Note cleanup tool

I recently used the Note clean-up tool and achieved a lot of success, but today I visited my citation tree and saw that many citation notes (also called apparently “source text”) were untouched by the work done by the previous use of the clean-up tool.
Is this an oversight or a limitation?
The note correctly appears in the notes tab and in the citation tab and is published to Navweb report with these additional characters after the use of the clean up tool.
here is a sample of the stuff not touched by the previous pass of the tool;

Brosnahan-Con Brosnahan-Julia P. Brosnahan-Julia P. Brosnahan<br>Siblings: Jeremiah Lenihan-Edward Lenihan-Patrick John Lenihan-David Lenihan-Timothy John Lenihan-John Lenihan-Denis John Lenihan-Michael Linihan-Nellie Lenihan-William Lenihan-Daniel Lenihan-Ellen Lenihan-John Linihan-William Lenihan<br>This person appears to have duplicated relatives. View it on FamilySearch to see the full information.

and here another one;
Mariam Brosnahan (born Lenihan)<br>Birth name: Mariam Lenihan<br>Gender: Female<br>Birth: 1881 - Caherlavoy Co.
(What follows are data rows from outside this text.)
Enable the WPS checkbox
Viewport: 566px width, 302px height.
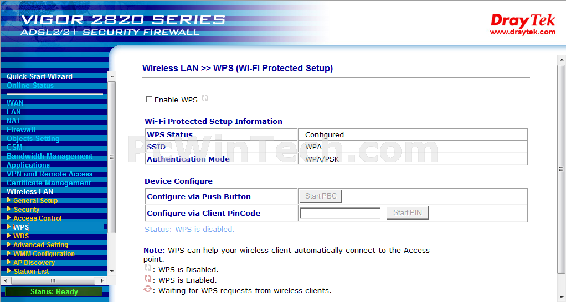(x=149, y=99)
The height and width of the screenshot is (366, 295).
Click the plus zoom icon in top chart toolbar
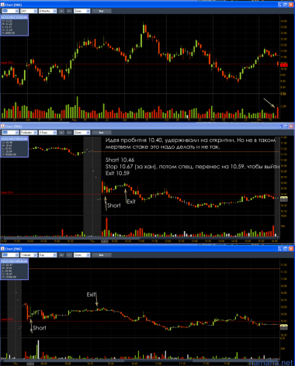pos(61,11)
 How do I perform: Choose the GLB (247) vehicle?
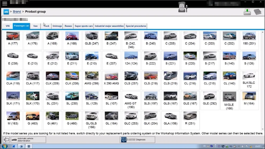92,38
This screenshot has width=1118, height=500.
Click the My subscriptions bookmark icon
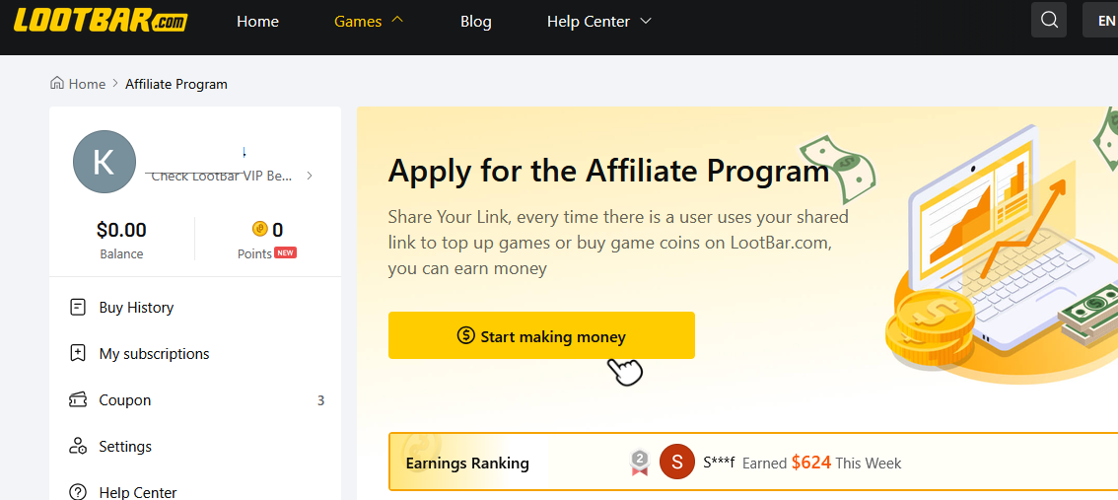77,354
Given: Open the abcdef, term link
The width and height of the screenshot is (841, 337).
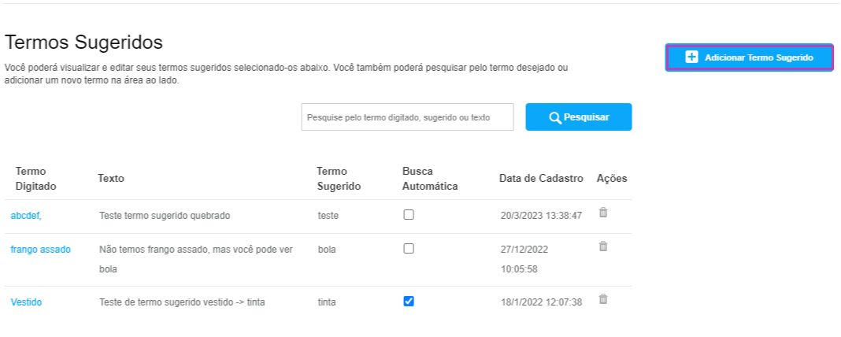Looking at the screenshot, I should tap(26, 216).
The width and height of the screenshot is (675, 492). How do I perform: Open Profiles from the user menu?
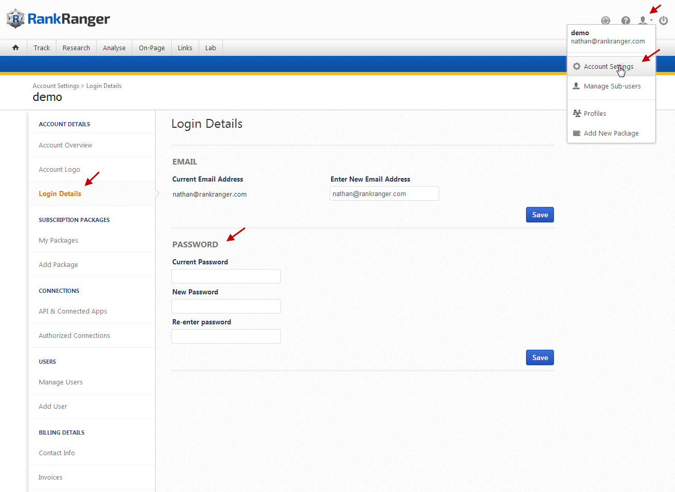(595, 114)
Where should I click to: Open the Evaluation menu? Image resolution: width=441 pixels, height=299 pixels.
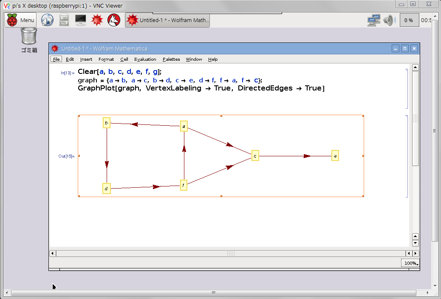tap(145, 59)
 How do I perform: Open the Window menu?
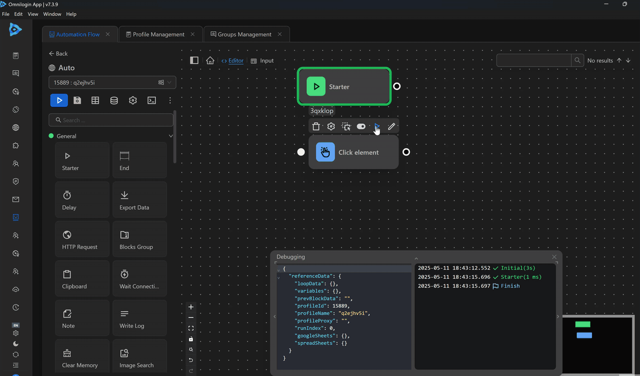pyautogui.click(x=52, y=14)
Limerick Ireland<br>Marriage: Feb 4 1899 - Tournafulla Parish-County Limerick<br>Burial: Baptismal Sponsors - Catherine Lenihan<br>Parents: John M. Lenihan-Ellen Curtin<br>Husband: Patrick Brosnahan<br>Children: Cornelius

I’m not too clear; are these actually Notes? Is this what you see in the Note editor when started from the Notes view? You mention “source text”, which, depending on where you see it in Gramps might not be notes. If this is actually part of the Citation (part of the top of the box in the Citation Editor) or Source (part of the top of the box in the Source Editor) the tool would not have fixed it up.
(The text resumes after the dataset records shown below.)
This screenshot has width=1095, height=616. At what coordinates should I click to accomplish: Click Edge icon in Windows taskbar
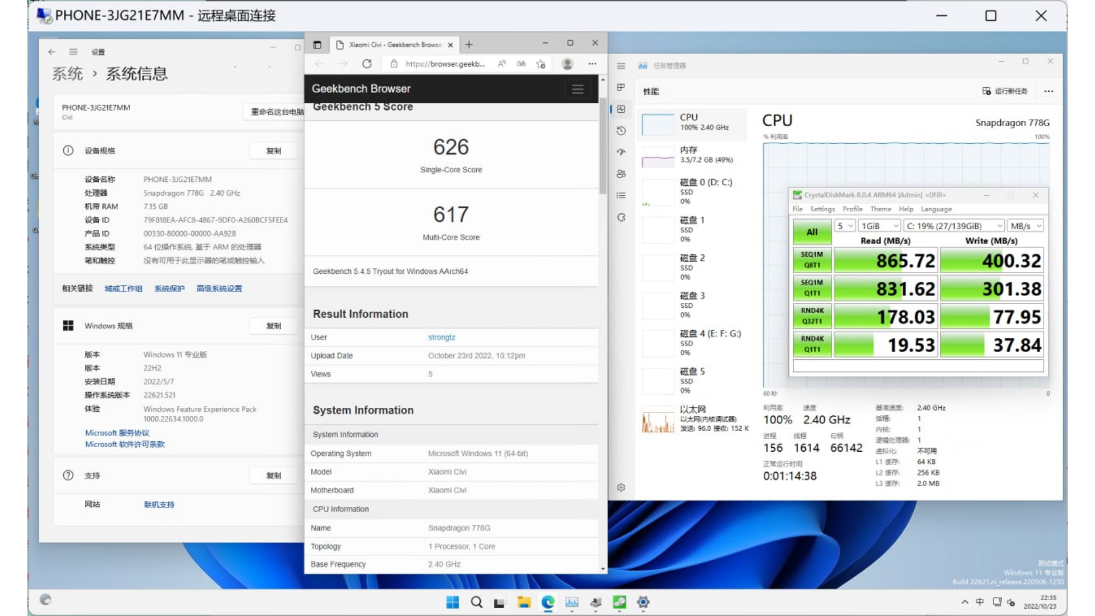tap(548, 602)
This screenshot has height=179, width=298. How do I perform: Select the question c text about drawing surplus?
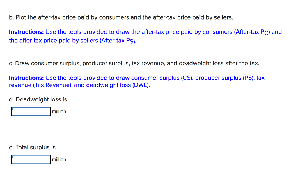pos(134,63)
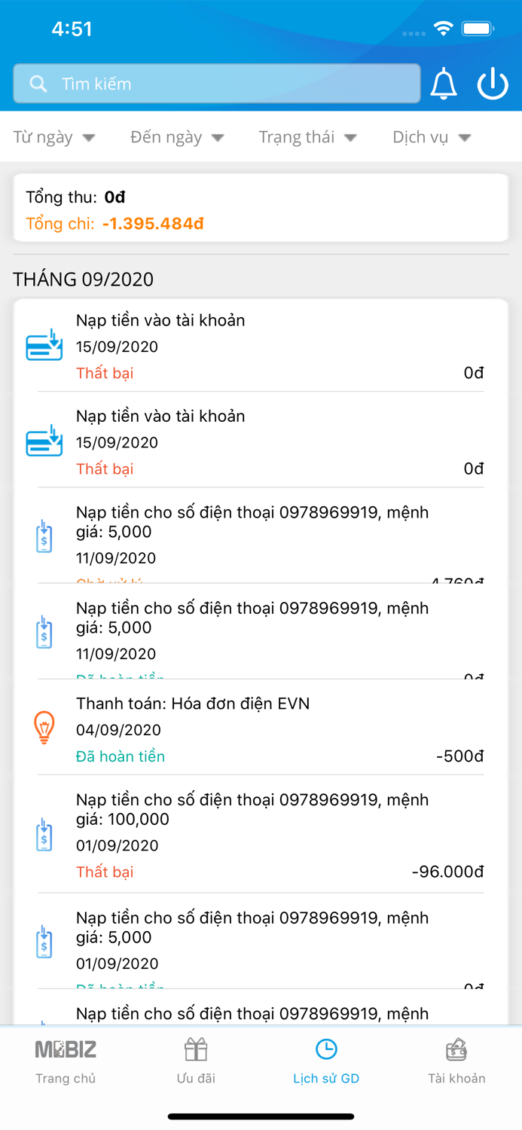
Task: Open the notification bell
Action: click(x=444, y=84)
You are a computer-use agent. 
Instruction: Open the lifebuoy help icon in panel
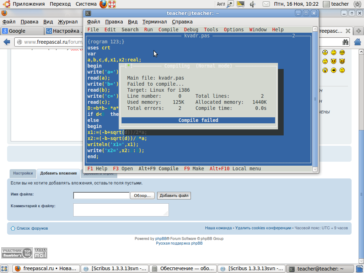click(112, 4)
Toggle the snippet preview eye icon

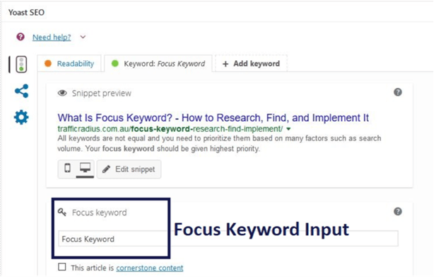[62, 93]
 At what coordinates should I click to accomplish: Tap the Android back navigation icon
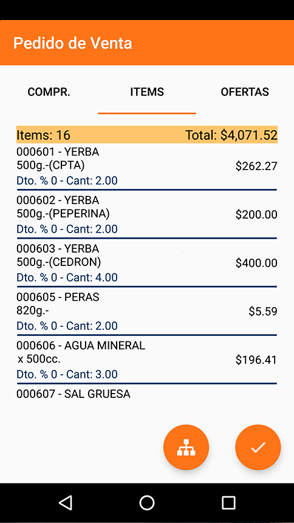[x=66, y=503]
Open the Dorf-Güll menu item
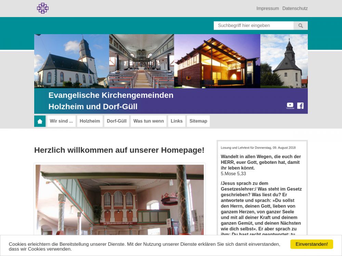The image size is (342, 256). [x=117, y=121]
The <br> tags in Notes should have been converted to newlines.

Let me give a use case I am seeing.
I have person in my tree. I discover a source which mentions her and there is a good amount of collateral text and information about this source, so I create/define a new ‘source’. Much of this information talks to the generalities, dates, publishers and context of this source and can be put into the ‘Source Citation’ tab of the person-detail GUI, if its not already there. This dialog is labeled "Person: xxxxxx yyyyyy -Gramps. The person field also has a ‘notes’ field for general information about the person. This notes field is part of the top-level person ‘Notes’ . It is a one to many relationship between this person and these notes.

So now our person has at least one source (maybe more!) which we can cite for specific events’ instances.

For any of these arbitrary sources Gramps gives us a ‘source text’. It is also a ‘note’ object and is bound to the specific source itself. This ‘source text’ note type is presumably intended to provide general information, context etc, about this source. There is a many-to-many relationship between a person and relevant and applicable sources. One person can have many source and one source can have many persons. A citation provides a bridge from source to person.

For a citation there is the possibility of also adding a note to it. This type of note is also listed as a ‘source text’. It might be better to call it a ‘citation text’… but there it is. There is a many to one relationship between a source and a citation (there can be many citations to a specific source), and a one to many relationship between a person and a citation (one person can have many citations to a specific source).

These ontologically nested note types seem to all be Gramps notes nonetheless. Gramps stores them as different note types, where they exist, but they are all Gramps notes, it seems to me.

The note cleanup tool does not seem to address all the three categories of above Gramps notes. We should consider that there there might even be other type of notes equally un-addressed (media notes, place notes, etc).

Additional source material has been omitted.